To identify the DEPs between the groups, an LC-MS/MS spectroscopic system was used. After the labeled sample was mixed with 40 µL of formic acid aqueous solution (0.1%), the polypeptides in the mixture were separated using a nanoliter flow rate high-performance LC liquid phase system. Phase A of the mobile phase was 0.1% formic acid in water, and phase B was 0.1% formic acid in acetonitrile. The following B phase gradient parameters were used: 0–50 min, increased to 26%; 50–70 min, increased to 38%; 70–71 min, increased to 100%; and 71–78 min, remained at 100%. The obtained peptides were detected using an Orbitrap Fusion Lumos mass spectrometer (Cat. No. 85165, Thermo Scientific).
Sequence Database Search and Analysis
The data obtained through LC-MS/MS analyses were assessed using Proteome Discoverer, version 2.4 software (Thermo Fisher Scientific). Peptide identification was performed by using the human proteomic database containing UniProt sequences.

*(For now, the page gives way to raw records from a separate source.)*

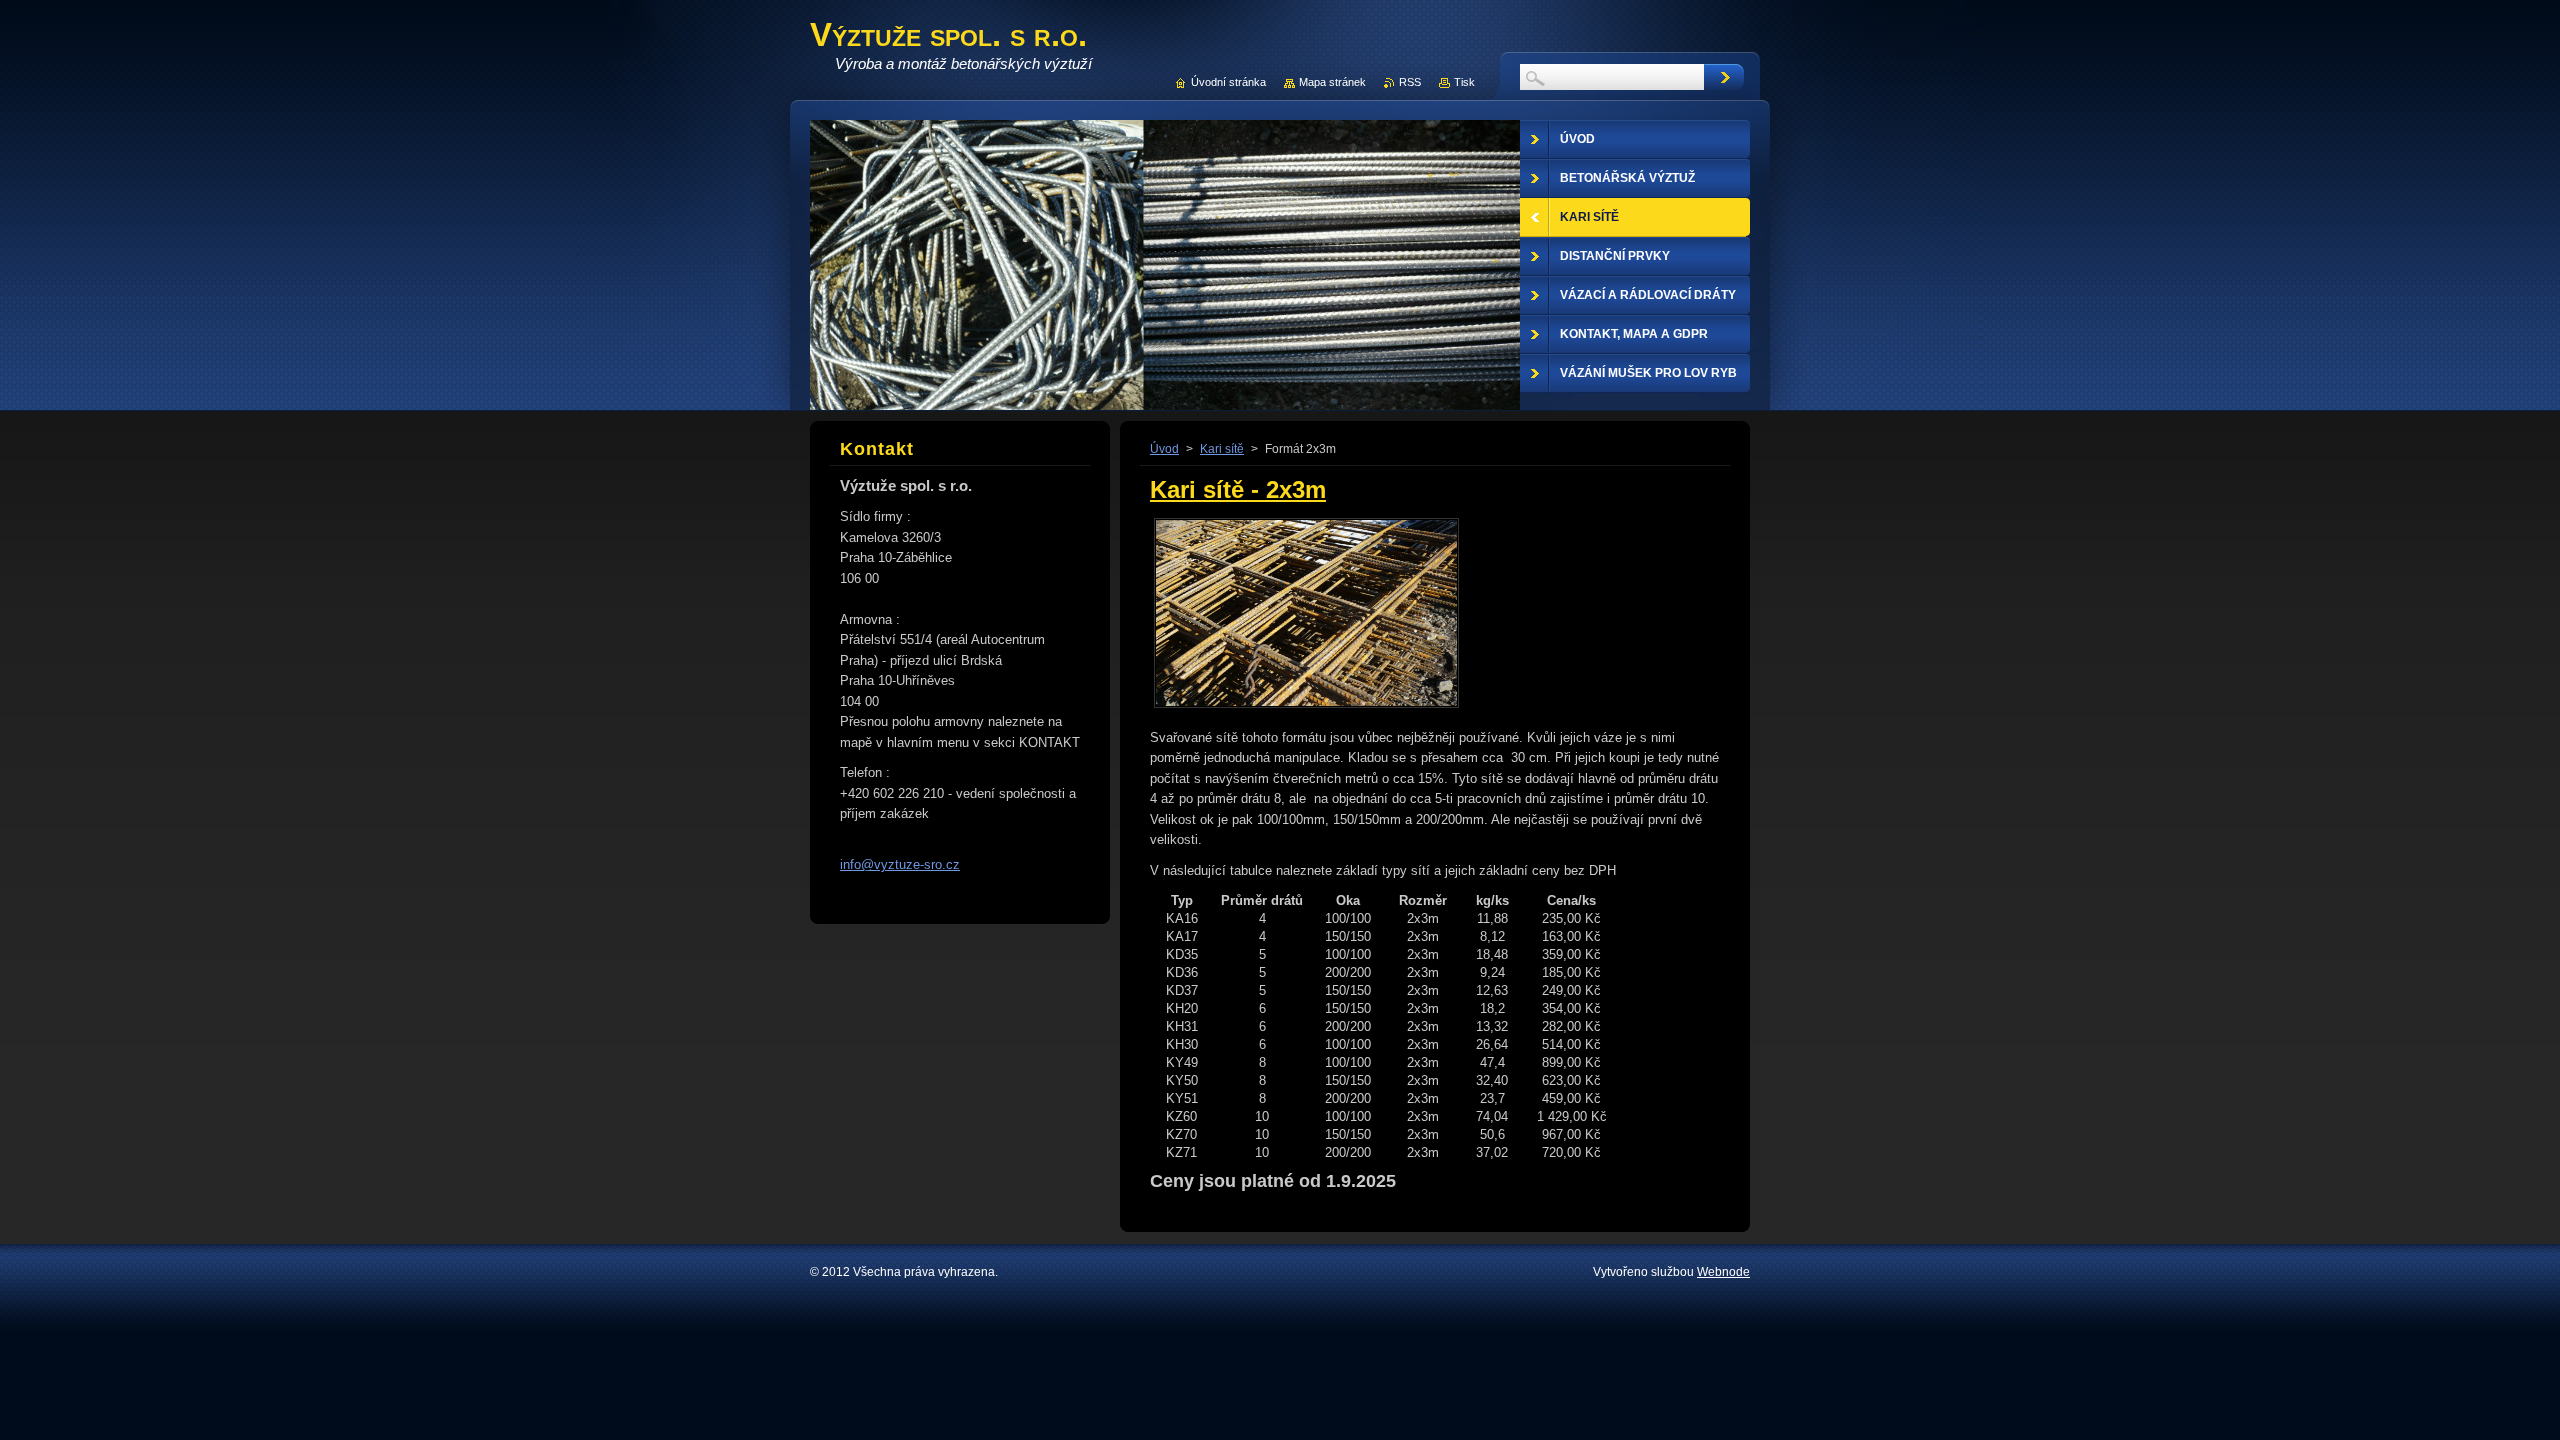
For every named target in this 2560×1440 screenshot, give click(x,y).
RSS (1410, 82)
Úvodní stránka (1228, 82)
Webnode (1723, 1272)
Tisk (1464, 82)
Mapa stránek (1332, 82)
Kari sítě (1222, 449)
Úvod (1164, 449)
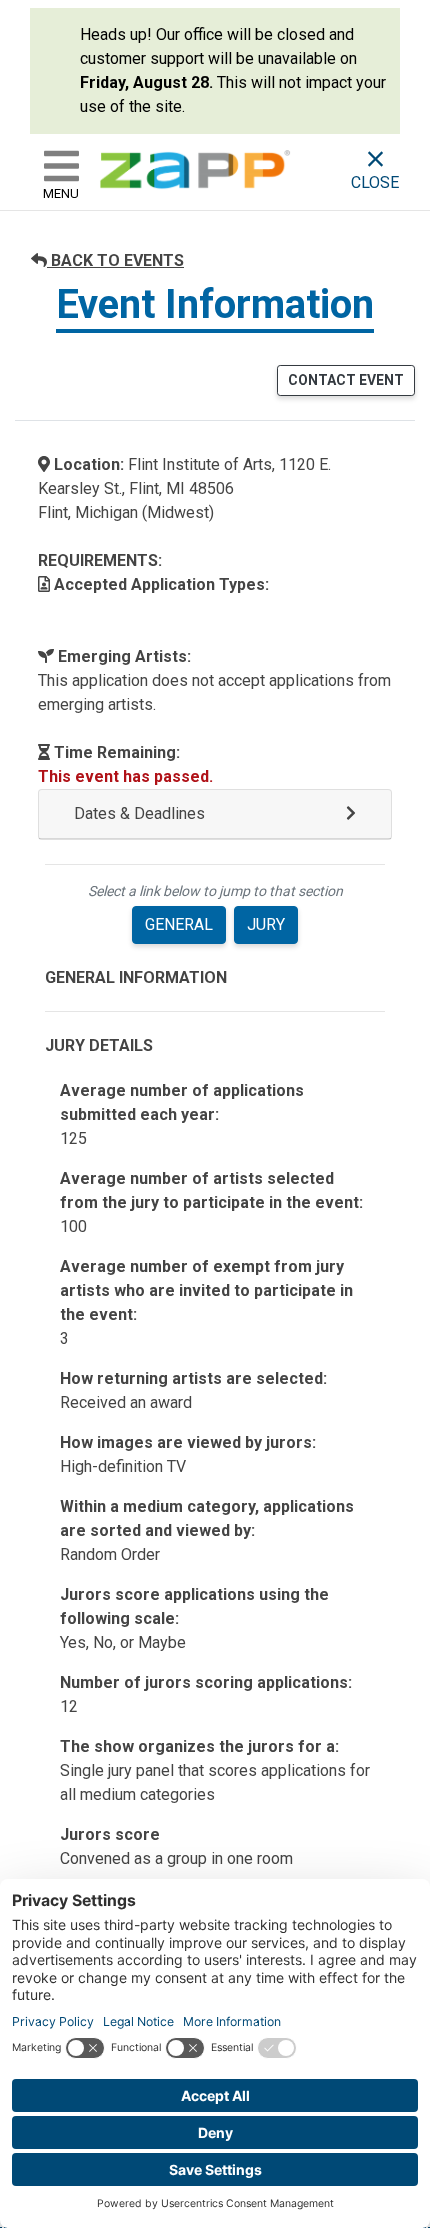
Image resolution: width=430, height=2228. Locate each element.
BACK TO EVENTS (115, 260)
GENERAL (179, 924)
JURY (266, 924)
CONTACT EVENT (346, 380)
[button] (215, 814)
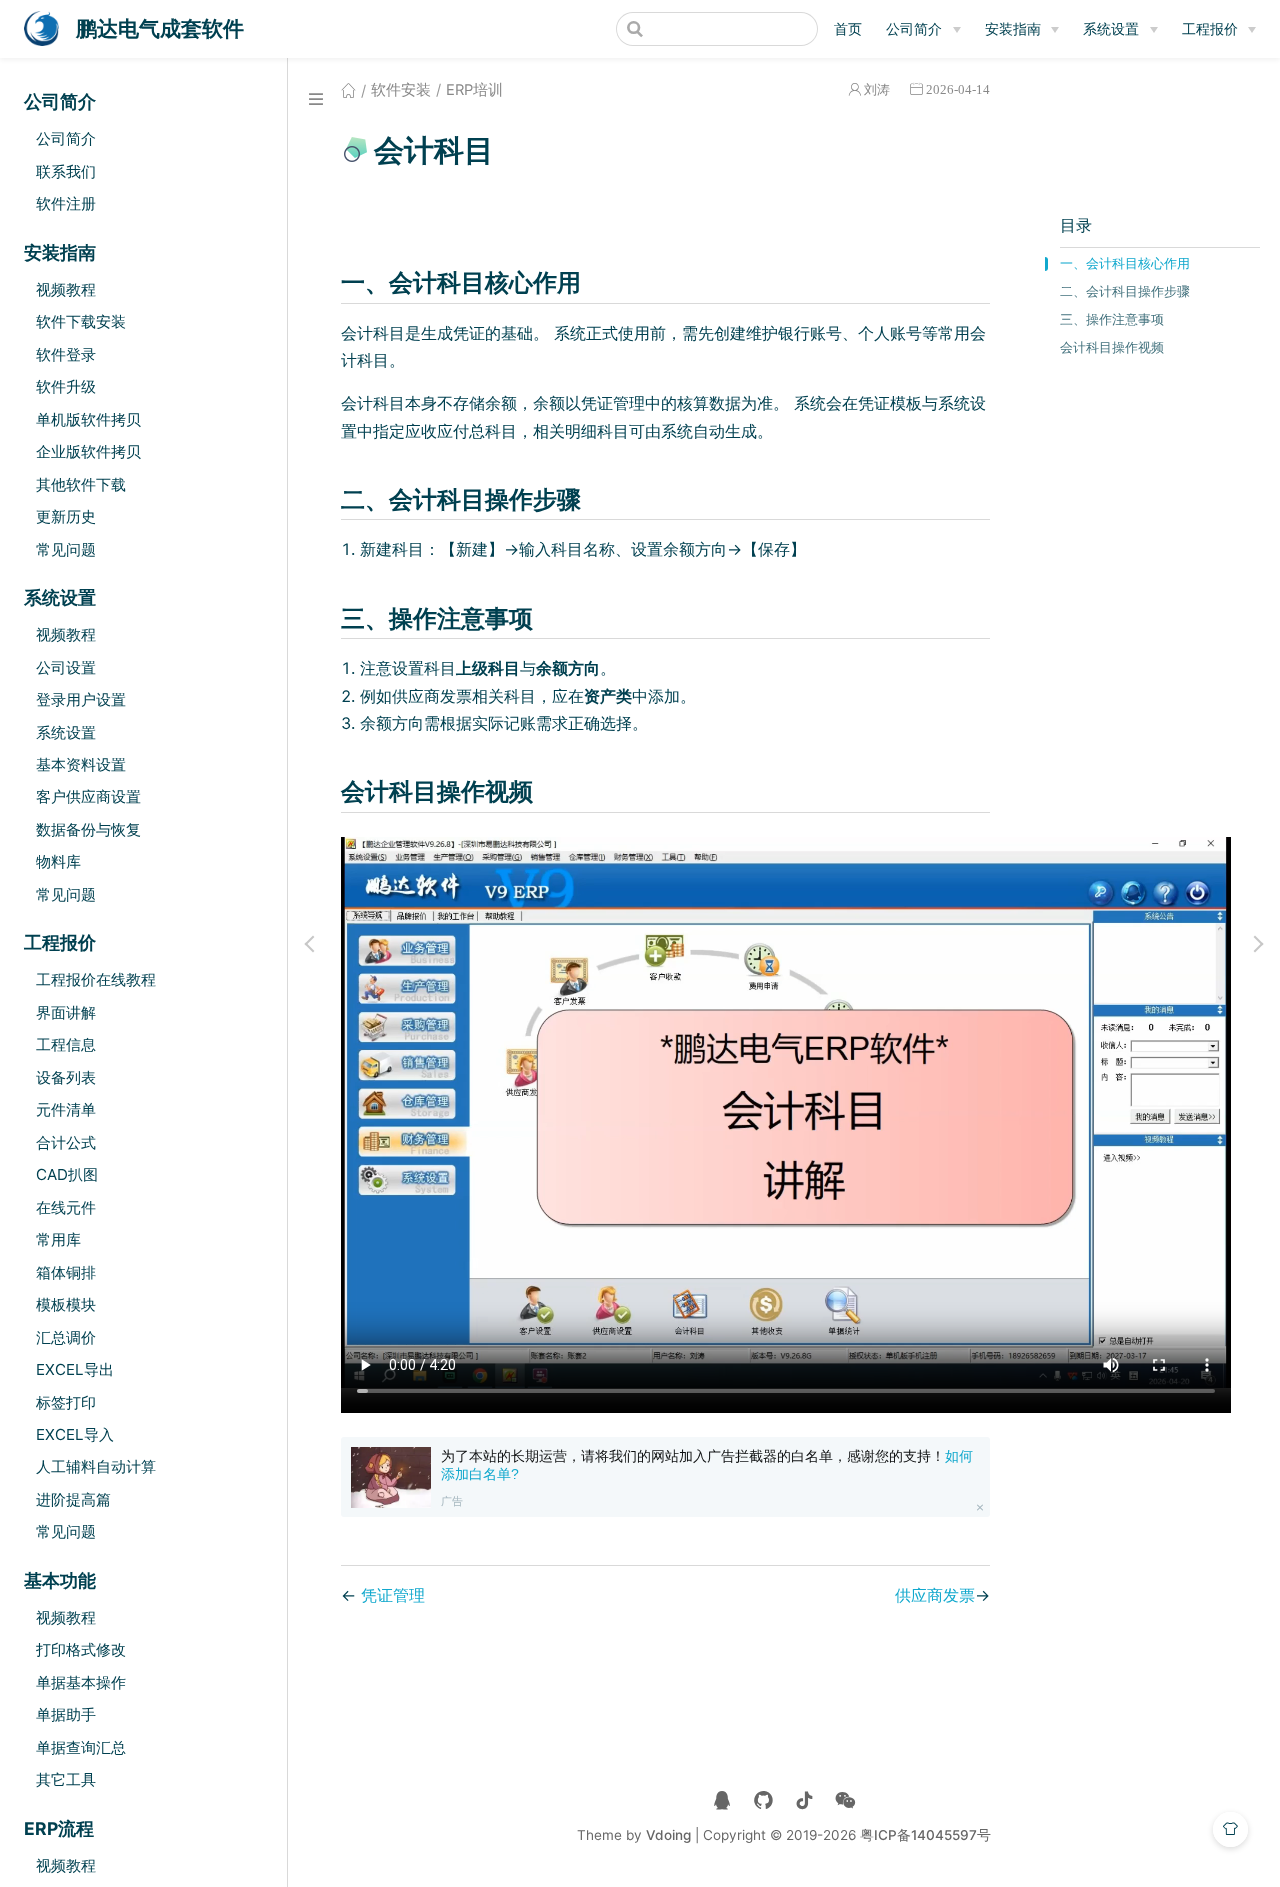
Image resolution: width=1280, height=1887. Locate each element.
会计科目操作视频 (1112, 347)
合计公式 (66, 1142)
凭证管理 (393, 1595)
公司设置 (66, 667)
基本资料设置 (81, 764)
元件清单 (66, 1109)
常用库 (58, 1239)
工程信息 (66, 1044)
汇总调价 (66, 1337)
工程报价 (1210, 28)
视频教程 (66, 289)
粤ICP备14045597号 (925, 1835)
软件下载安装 (81, 321)
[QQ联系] (722, 1800)
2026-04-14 (958, 89)
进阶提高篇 (73, 1499)
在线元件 (66, 1207)
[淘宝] (763, 1800)
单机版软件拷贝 (88, 419)
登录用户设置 (81, 699)
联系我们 (66, 171)
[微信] (845, 1800)
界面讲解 (66, 1012)
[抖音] (804, 1800)
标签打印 (66, 1402)
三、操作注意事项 (1112, 319)
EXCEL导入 (75, 1434)
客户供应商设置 (88, 796)
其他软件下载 (81, 484)
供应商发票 (935, 1595)
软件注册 (66, 203)
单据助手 (66, 1714)
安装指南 (1013, 28)
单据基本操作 (81, 1682)
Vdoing (668, 1835)
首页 (848, 28)
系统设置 (1111, 28)
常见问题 (66, 549)
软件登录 (66, 354)
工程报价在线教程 (96, 979)
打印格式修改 (81, 1649)
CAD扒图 (67, 1174)
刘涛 (877, 89)
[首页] (348, 90)
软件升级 (66, 386)
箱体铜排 (66, 1272)
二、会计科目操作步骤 (1125, 291)
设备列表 (66, 1077)
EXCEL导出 (75, 1369)
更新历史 (66, 516)
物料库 (58, 861)
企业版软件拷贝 (88, 451)
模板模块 (66, 1304)
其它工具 (66, 1779)
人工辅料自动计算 (96, 1466)
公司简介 (914, 28)
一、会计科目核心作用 (1125, 263)
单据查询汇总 (81, 1747)
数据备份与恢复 (88, 829)
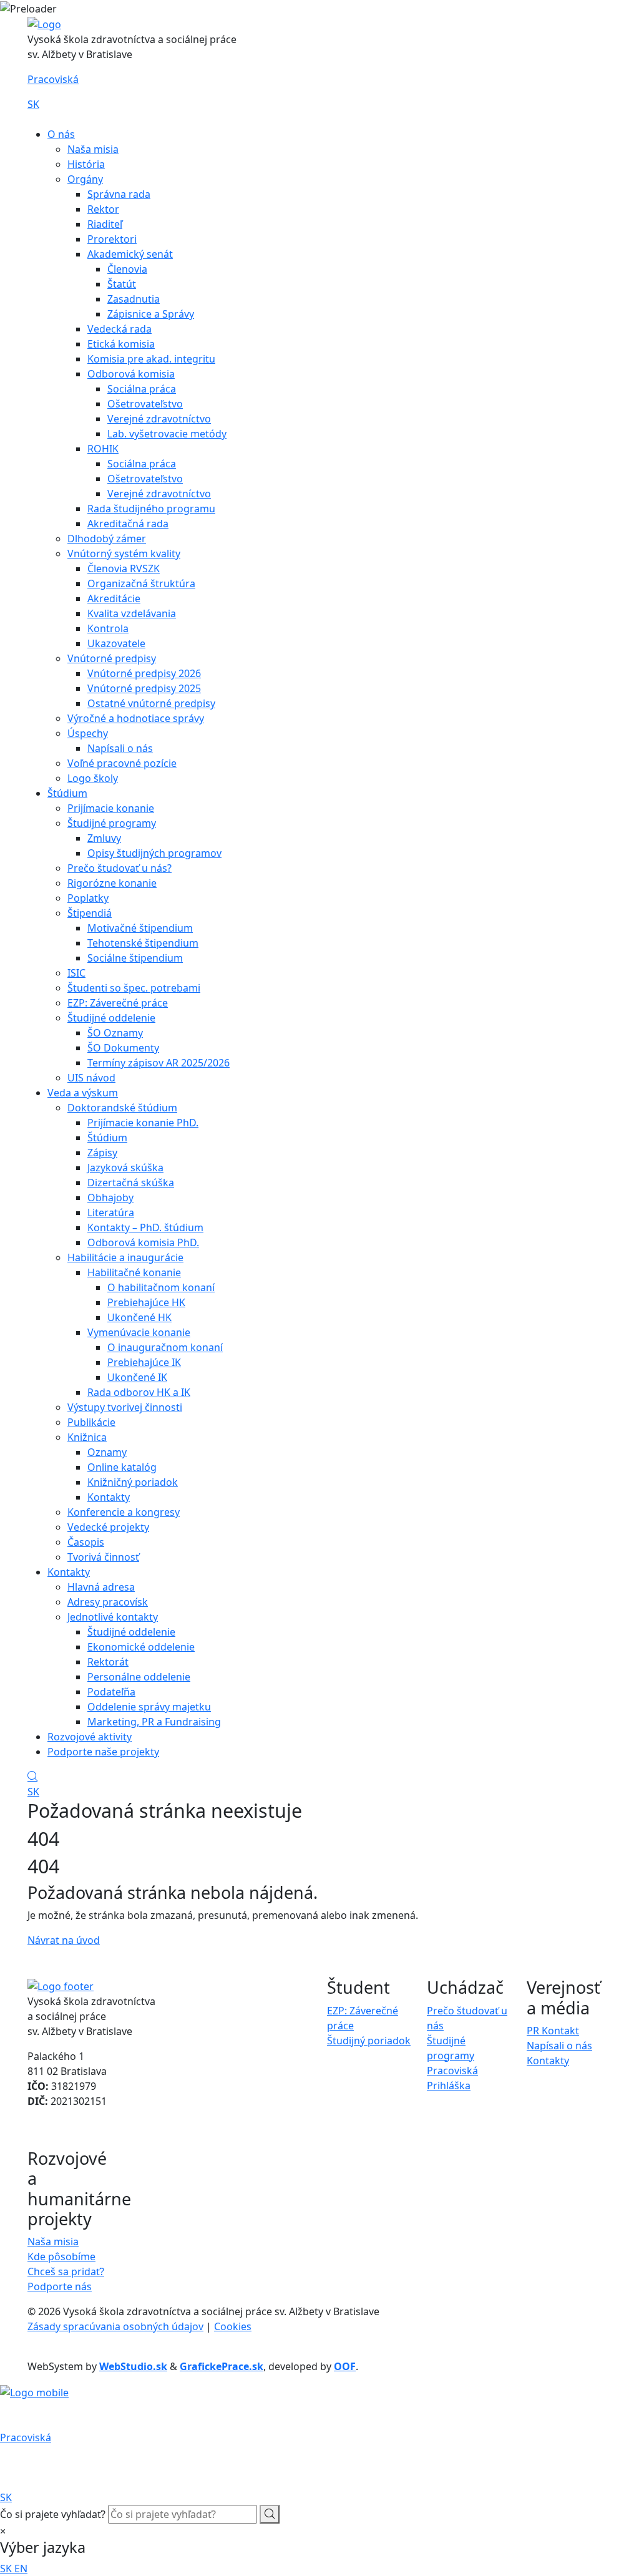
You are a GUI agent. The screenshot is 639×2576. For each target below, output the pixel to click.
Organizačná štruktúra (141, 583)
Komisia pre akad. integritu (151, 359)
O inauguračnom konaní (165, 1347)
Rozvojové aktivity (89, 1737)
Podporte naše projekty (103, 1752)
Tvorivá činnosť (103, 1557)
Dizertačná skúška (130, 1182)
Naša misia (93, 149)
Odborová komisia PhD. (143, 1242)
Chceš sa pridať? (65, 2271)
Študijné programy (111, 823)
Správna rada (118, 194)
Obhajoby (110, 1197)
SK (33, 104)
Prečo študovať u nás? (119, 868)
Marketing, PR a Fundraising (154, 1722)
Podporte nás (59, 2286)
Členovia (127, 269)
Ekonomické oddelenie (141, 1647)
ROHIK (103, 449)
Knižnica (87, 1437)
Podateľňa (111, 1692)
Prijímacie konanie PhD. (142, 1122)
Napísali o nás (120, 748)
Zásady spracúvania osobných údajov (115, 2326)
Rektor (103, 209)
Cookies (232, 2326)
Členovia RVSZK (123, 568)
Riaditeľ (104, 224)
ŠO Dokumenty (123, 1048)
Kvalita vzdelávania (131, 613)
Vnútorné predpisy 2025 (144, 688)
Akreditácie (113, 598)
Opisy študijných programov (154, 853)
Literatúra (110, 1212)
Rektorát (108, 1662)
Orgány (85, 179)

Gene Ontology (GO), Kyoto Encyclopedia of Genes and Genomes (KEGG), and Clusters of Orthologous Group (COGs) of Proteins Signaling Pathway Analyses
The Gene Ontology Resource (http://www.geneontology.org/) is currently the most common database used to retrieve gene functions, and compared with other databases, it has the most comprehensive content.14,15 The GO knowledge base uses the definition of gene functions (GO terms) to connect these classes to find specific relationships.16 The GO knowledge base defines and describes the functions of genes and proteins and is often used to clarify the roles played by genes and proteins in cells. The GO knowledge base also includes GO annotations, which are primarily used to link terms in the ontology to specific genetic products. To explore the significance of enrichment of the DEPs, we carried out GO functional annotation analysis. All identified DEPs were mapped to their respective GO terms, and then significantly enriched GO functional terms were identified through analyses to determine the significant related biological functions.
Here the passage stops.